Now, they couldn't do this sticking with CodeDeploy because first, CodeDeploy doesn't support Service Connect, so they couldn't use it with the catalog for canaries. But also, what they wanted to do to expose the catalog on a public API is they wanted to expose it on the same load balancer and on the same port. And to do that, they would need to use the load balancer's advanced request routing capabilities to use path-based routing.

Thumbnail 1340

With CodeDeploy, you can't do path-based routing, so by moving to ECS Blue-Green, they were able to achieve their objective, right? So essentially what you can see here is they were able to use path-based routing to access two different services through the same port on the ALB and also switch to canaries on the catalog service.

Thumbnail 1360

So let's look at this in a bit more detail, starting with the load balancer. What I'm going to do with this diagram, we'll come back to this diagram as we go through the talk. I'm going to go through a number of different ways of exposing services on ECS and show you how advanced deployments work with each of them.

Thumbnail 1390

So we're starting here with the load balancer. So when you do advanced deployments with ALB, you need to provide as a minimum a production listener rule, right? And optionally a test listener rule. And the way it works is essentially the weights on those listener routes are manipulated by the deployment controller to achieve the traffic shifting effects that we talked about previously.

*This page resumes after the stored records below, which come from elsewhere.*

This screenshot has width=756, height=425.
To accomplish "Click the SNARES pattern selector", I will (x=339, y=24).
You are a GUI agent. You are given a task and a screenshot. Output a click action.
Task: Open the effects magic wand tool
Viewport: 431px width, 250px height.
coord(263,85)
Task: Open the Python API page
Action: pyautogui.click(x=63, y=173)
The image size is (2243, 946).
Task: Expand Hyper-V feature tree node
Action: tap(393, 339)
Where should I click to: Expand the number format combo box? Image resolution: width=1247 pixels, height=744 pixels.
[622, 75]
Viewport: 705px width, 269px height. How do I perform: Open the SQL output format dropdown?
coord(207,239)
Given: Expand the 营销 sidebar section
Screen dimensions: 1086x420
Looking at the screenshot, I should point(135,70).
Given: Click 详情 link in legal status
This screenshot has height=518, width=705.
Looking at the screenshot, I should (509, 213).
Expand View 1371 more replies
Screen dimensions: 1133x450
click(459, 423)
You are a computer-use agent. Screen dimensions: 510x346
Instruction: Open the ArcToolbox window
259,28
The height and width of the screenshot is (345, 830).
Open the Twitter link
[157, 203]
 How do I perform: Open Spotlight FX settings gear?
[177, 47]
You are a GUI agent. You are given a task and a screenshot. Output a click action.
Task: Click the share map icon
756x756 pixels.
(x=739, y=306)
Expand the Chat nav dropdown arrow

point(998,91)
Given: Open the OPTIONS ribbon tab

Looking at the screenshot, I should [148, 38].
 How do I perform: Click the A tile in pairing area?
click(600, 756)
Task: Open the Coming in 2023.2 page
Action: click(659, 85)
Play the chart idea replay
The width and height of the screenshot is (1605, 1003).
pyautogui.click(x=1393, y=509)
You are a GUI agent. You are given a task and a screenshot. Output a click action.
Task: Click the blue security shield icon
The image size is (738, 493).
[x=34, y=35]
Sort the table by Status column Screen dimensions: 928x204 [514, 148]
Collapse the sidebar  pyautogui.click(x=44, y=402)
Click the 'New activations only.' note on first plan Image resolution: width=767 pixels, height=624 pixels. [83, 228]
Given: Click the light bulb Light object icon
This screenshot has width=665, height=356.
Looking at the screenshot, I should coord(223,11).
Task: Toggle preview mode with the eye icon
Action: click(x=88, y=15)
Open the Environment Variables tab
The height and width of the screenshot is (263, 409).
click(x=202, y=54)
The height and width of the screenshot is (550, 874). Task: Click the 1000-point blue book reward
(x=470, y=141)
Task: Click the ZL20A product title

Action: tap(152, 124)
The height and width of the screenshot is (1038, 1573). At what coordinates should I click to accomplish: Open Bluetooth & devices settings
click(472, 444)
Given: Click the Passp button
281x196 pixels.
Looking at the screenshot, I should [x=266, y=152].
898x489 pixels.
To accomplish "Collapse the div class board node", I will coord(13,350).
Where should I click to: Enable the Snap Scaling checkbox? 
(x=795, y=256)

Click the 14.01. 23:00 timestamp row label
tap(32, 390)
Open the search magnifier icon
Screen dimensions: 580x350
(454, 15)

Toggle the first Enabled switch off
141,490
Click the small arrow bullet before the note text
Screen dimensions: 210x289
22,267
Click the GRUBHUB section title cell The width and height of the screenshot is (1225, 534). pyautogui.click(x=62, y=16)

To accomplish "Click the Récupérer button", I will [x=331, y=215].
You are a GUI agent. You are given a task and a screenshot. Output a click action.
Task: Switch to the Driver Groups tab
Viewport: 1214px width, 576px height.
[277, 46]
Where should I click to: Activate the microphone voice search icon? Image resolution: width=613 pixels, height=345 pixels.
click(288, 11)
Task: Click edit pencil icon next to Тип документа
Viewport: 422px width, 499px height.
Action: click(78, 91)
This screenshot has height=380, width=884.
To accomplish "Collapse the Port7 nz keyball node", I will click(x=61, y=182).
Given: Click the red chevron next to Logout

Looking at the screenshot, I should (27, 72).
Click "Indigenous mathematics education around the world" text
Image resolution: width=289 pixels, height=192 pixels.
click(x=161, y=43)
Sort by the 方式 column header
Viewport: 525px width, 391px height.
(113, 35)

Because ALB works at the listener rule level, it is possible to take full advantage of advanced request routing on the Application Load Balancer, which means you can still do path-based routing, you can do header-based routing, query string-based routing, all the features that you've come to expect with ALB can still be supported. You can also make the same service available on multiple listeners as well, and that will also work with advanced deployments.

Thumbnail 1440

In order to configure this, in your service configuration, in the load balancer block, you will add this advanced configuration block. And here you specify a second target group, so you now need a second target group in order for the advanced deployments to work. And then you specify a production listener rule ARN, optionally a test listener rule ARN, and importantly, also an IAM role, and the IAM role is needed to give ECS permission to manipulate the weights on those listener rules.

Note that there's no reference to a listener ARN and that means you are free to choose any listener rules you like, whether they are on the same port or not. From an ECS perspective, it doesn't make any difference, right? So ECS is agnostic to which ports those listener rules are actually connected to.

Thumbnail 1510

Thumbnail 1530

Thumbnail 1540

So let's walk through how this works, taking the example of Unicorn Watch UI. So they want to do a blue-green deployment, and they want a manual approval on the new version before they allow it to go into production. In the starting state, they have the existing service running in the blue environment, and all traffic is going to that. The first step is we do the scale-up. So we create the green service revision, and we go through the pre-scale-up, scale-up, and post-scale-up stages.

Thumbnail 1550

Thumbnail 1570

We then start to shift traffic. To shift traffic, we need to swap the weights around on the test listener, so we now have 100% of traffic going into the green environment. At this point, once the traffic shift is completed, we're going into post-test traffic shift, and in this case, Unicorn Watch have attached a hook. What this hook does is it monitors an approval parameter. Until this approval parameter is set to accept or decline, something somewhere needs to set that parameter in order to be picked up by the lifecycle hook to determine whether or not the deployment should proceed.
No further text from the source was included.